A juíza Andrea Arcoverde rejeitou o recurso do Ministério Público da Paraíba, fundamentando que a medida atende aos requisitos legais e aos precedentes dos tribunais superiores, confirmando o entendimento anteriormente estabelecido pelo juiz Carlos Neves da Franca.
Condenado a 22 anos de reclusão por crimes de estupro contra seis pacientes menores de idade, o médico teve o benefício concedido devido ao seu estado de saúde. A defesa apresentou laudos que comprovam um quadro clínico grave e complexo, incluindo câncer de próstata, insuficiência cardíaca e doença pulmonar obstrutiva crônica — condições consideradas incompatíveis com o sistema prisional comum.

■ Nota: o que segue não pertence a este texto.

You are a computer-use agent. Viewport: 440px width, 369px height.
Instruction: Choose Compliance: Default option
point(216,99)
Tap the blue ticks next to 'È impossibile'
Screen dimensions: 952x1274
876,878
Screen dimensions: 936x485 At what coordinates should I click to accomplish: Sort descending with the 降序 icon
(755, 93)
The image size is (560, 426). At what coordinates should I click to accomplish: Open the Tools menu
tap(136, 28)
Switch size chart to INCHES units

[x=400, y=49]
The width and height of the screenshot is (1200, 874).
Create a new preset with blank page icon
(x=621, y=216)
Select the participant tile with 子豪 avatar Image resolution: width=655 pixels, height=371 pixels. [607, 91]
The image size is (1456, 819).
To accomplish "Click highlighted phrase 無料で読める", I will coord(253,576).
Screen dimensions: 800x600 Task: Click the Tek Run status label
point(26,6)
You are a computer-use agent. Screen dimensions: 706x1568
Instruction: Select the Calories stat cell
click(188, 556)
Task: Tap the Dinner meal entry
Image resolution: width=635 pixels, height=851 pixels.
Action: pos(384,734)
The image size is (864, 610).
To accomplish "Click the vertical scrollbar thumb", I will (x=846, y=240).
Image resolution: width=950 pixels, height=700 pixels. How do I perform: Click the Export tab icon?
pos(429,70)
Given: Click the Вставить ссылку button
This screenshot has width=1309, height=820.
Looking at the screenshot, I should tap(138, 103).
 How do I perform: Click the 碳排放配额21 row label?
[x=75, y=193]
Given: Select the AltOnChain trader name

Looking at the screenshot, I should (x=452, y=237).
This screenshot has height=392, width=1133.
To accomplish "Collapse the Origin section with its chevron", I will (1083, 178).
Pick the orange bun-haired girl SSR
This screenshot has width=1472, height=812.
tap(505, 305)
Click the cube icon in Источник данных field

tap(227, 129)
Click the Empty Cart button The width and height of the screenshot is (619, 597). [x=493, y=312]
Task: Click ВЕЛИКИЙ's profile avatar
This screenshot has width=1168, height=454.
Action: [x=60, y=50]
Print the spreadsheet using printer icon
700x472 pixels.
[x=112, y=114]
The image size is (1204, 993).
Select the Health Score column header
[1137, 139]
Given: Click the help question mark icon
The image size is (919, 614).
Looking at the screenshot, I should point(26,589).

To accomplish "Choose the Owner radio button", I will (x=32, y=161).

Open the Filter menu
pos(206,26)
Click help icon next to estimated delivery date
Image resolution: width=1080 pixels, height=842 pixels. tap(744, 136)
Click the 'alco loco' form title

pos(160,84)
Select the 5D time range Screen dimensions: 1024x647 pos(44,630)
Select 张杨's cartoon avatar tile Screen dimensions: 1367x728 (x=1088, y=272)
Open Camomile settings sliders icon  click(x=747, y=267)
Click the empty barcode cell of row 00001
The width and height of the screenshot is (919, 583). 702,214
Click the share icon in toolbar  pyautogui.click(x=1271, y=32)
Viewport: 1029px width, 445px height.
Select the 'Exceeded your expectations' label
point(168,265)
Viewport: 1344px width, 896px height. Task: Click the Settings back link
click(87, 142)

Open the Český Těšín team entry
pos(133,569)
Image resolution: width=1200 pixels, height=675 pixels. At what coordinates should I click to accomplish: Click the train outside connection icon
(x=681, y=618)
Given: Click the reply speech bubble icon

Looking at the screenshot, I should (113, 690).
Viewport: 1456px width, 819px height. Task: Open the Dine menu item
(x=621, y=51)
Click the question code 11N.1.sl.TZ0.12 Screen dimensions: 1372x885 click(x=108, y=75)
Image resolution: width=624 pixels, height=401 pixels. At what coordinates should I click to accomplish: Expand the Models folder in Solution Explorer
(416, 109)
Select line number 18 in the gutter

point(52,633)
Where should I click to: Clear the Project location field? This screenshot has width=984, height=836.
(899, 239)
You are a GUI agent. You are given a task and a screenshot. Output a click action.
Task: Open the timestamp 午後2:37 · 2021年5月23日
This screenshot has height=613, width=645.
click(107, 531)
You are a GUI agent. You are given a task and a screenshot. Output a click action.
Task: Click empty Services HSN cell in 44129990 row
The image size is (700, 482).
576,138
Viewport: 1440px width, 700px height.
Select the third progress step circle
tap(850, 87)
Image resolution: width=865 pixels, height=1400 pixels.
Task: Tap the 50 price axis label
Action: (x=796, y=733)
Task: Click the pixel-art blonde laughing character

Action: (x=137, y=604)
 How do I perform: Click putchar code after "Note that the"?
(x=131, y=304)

Atualmente, Cunha Lima é monitorado por tornozeleira eletrônica e possui restrições severas: ele deve permanecer em sua residência, com saídas permitidas exclusivamente para tratamentos médicos autorizados.
Para garantir a transparência da medida, a Secretaria de Administração Penitenciária deverá fornecer à Justiça, a cada 60 dias, laudos atualizados sobre a evolução de sua saúde, sob risco de revisão do regime caso haja melhora significativa em seu quadro.